The Monero core team itself does not work on the development of the cryptocurrency, the code is written by other developers and contributors who work for Monero in their spare time or as their main job. Unlike the core team, which is not paid for its work, some of the developers also receive money for it. The core team sees itself as a monitoring authority, whose members stay with them as long as their time allows or the community allows. According to its own statements, the core team is aware that the latter in particular will not last forever – and probably also with a view to the history of “thankful_for_today”.

Two people from the current core team are known by their real names, five others are only listed on the Monero website with their pseudonyms. Most famous in the crypto world is Riccardo Spagni, who appears on the Internet under the name “fluffypony” and is something like the face of Monero. He also regularly takes part in relevant industry meetings and gives interviews.

Anonymity seems to be less important to him than to his comrades-in-arms, because some time ago Spagni revealed an unusually large amount of himself in a contribution to “Steemit”. According to his own statements, he lives in the South African city of Plettenberg Bay and has been married to Saskia since October 10, 2010 – allegedly because this date is particularly easy to remember.

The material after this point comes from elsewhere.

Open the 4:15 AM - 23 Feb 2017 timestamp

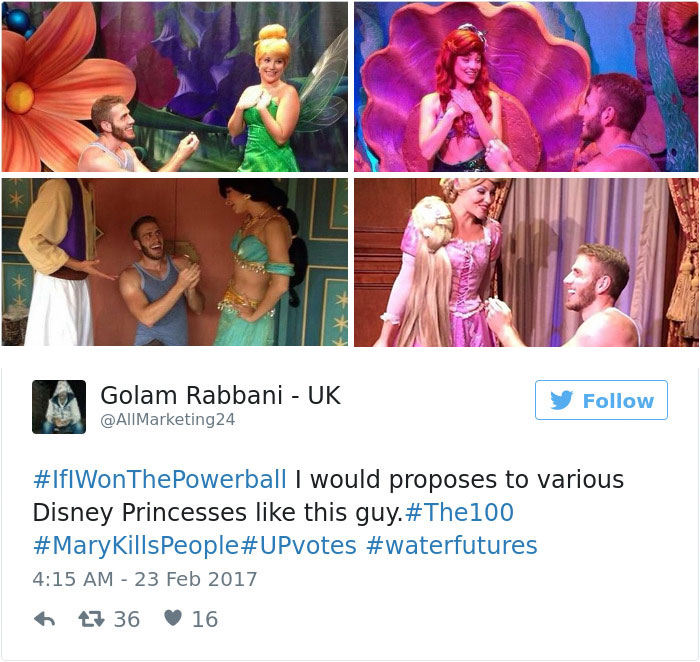145,579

Together they have six dogs and in his free time Riccardo Spagni is busy with drones, Lego, his watch collection – and trolling the crypto community as a “fluffypony”. For example, in May 2017 he teased an “IMPORTANT Monero announcement” on Twitter, only to later post a video parody. The fact that he also caused spikes in the Monero course was criticized from many sides, but Spagni did not seem to bother him.

The second member of the core team who is known by name is Francisco Cabanas. He is said to live in Canada and have a PhD in physics. Cabanas, whose nickname is “ArticMine”, has been dealing with cryptocurrencies since 2011 and has extensive business experience, including with non-profit companies.
In addition, “othe”, “smooth”, “tacotime”, “luigi1111” and “NoodleDoodle” belong to the Monero core team. Apart from these names, however, hardly anything personal is known about them or contradicting information is circulating. For example, “luigi1111” is said to come from the American Midwest, have been involved in several crypto currencies since 2013 and work as a system administrator in normal life. On other websites, however, it is said that he tests racing bikes as a full-time job. Such information should therefore be treated with caution.

Monero relies on donations and its own branch of research

The Monero development team also includes more than 200 helpers, some of whom appear under their real names and some under a pseudonym. In addition to the core team and the developers, there is also a Monero Research Lab, which consists of academics, scientists and researchers from the fields of mathematics and cryptography and, among other things, researches the CryptoNote protocol.

The team behind Monero is financed by donations from the community. In the early days, the original core team also gave the project a helping hand when the donations weren’t enough. Above all, investments were made in the infrastructure that keeps the digital currency running and thus forms the cornerstone of Monero.